Science solves a mystery that has been around for a hundred years in all AMD, Intel, and Nvidia chips.
A group of physicists from around the world has solved one of the oldest problems in quantum mechanics: the electron tunneling effect, which is present in almost all modern technologies but is not visible.
This groundbreaking discovery has a direct impact on the electronic chips manufactured by companies such as AMD, Intel, and Nvidia, which are currently cornerstones of computing.

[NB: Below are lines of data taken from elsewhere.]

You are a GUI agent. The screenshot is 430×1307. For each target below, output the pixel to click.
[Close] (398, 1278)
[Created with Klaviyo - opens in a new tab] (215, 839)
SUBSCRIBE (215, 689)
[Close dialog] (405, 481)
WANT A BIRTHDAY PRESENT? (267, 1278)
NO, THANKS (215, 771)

The research was led by Dong-Eun Kim, a physicist at POSTECH University, in collaboration with the Max Planck Institute in Germany.

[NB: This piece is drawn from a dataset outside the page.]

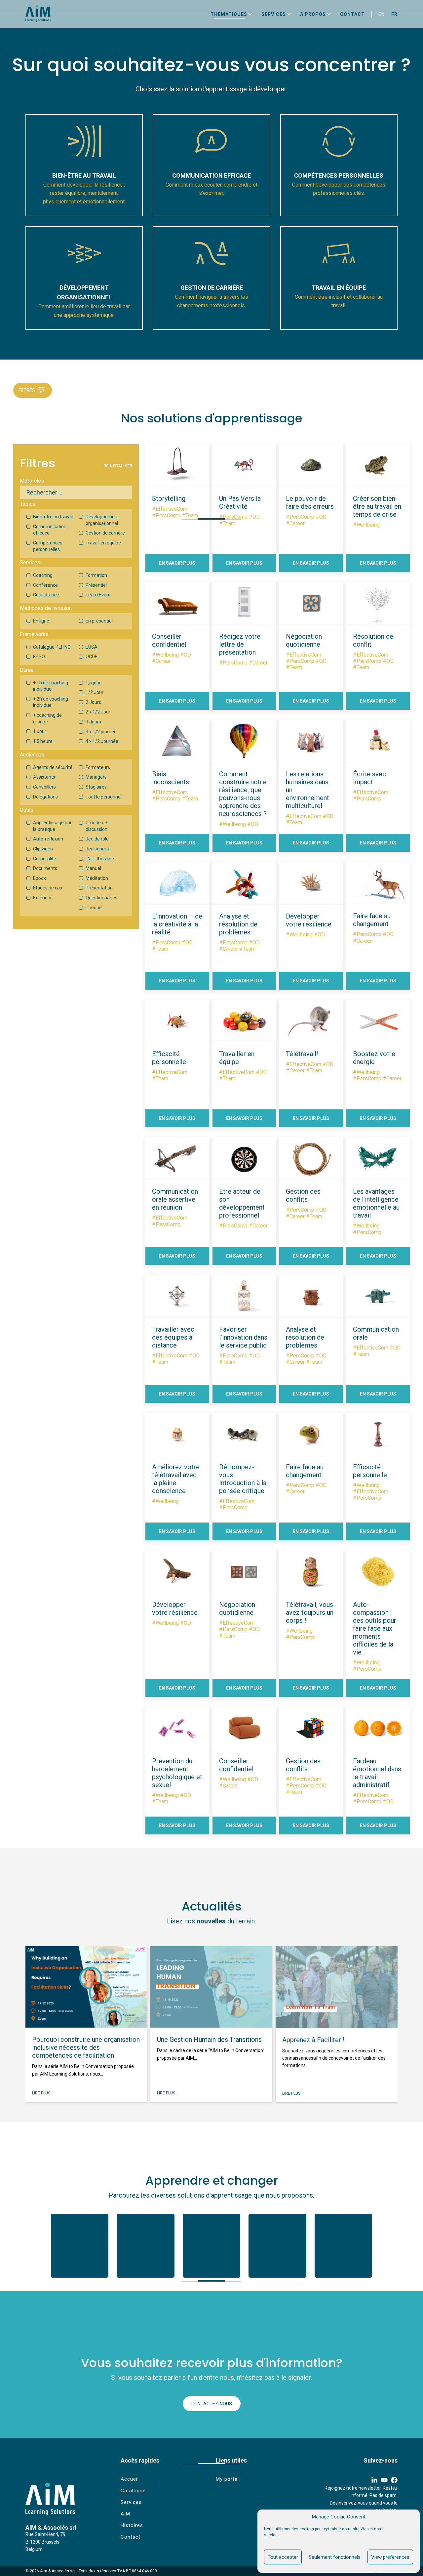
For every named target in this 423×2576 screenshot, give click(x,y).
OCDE (91, 656)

The study, published in the journal Physical Review Letters , sheds light on exactly what happens when an electron crosses an energy barrier, something that, according to classical physics, is supposed to be impossible.
The phenomenon known as quantum tunneling describes how particles like electrons can overcome seemingly impossible energy barriers. This phenomenon is fundamental to the workings of semiconductors, which are found in computers, mobile phones, and other electronic devices.
Furthermore, this barrier plays a crucial role in processes such as nuclear fusion. Until now, scientists understood what happens before and after this process, but they did not understand what happens while the electron passes through the barrier.
To study this, the team used ultra-powerful laser pulses to drive electrons into this quantum tunneling state.
This discovery was surprising, as electrons do not simply cross the barrier but interact with the atom's nucleus even while inside it. This phenomenon has been termed sub-barrier recollision.
This idea contradicts theories that have prevailed for decades, which assumed that this interaction only occurs after exiting the tunnel. Furthermore, the study focused on what is called the non-adibatic tunnel in extreme environments, revealing behaviors that previous models could not explain. Of particular note is the Freeman resonance, which proved to be even more influential than anticipated.
Furthermore, experiments confirmed the predictions of the new model, showing that electrons can gain energy inside the barrier and collide back with the nucleus, greatly increasing ionization levels.
According to Professor Kim, this discovery allows us to understand and control the behavior of electrons with unprecedented precision.
The implications are enormous: from the development of faster, more efficient electronic chips to advances in quantum computing and ultrafast lasers. Understanding this phenomenon could mark the beginning of a new technological era, one that pushes the boundaries of current electronics.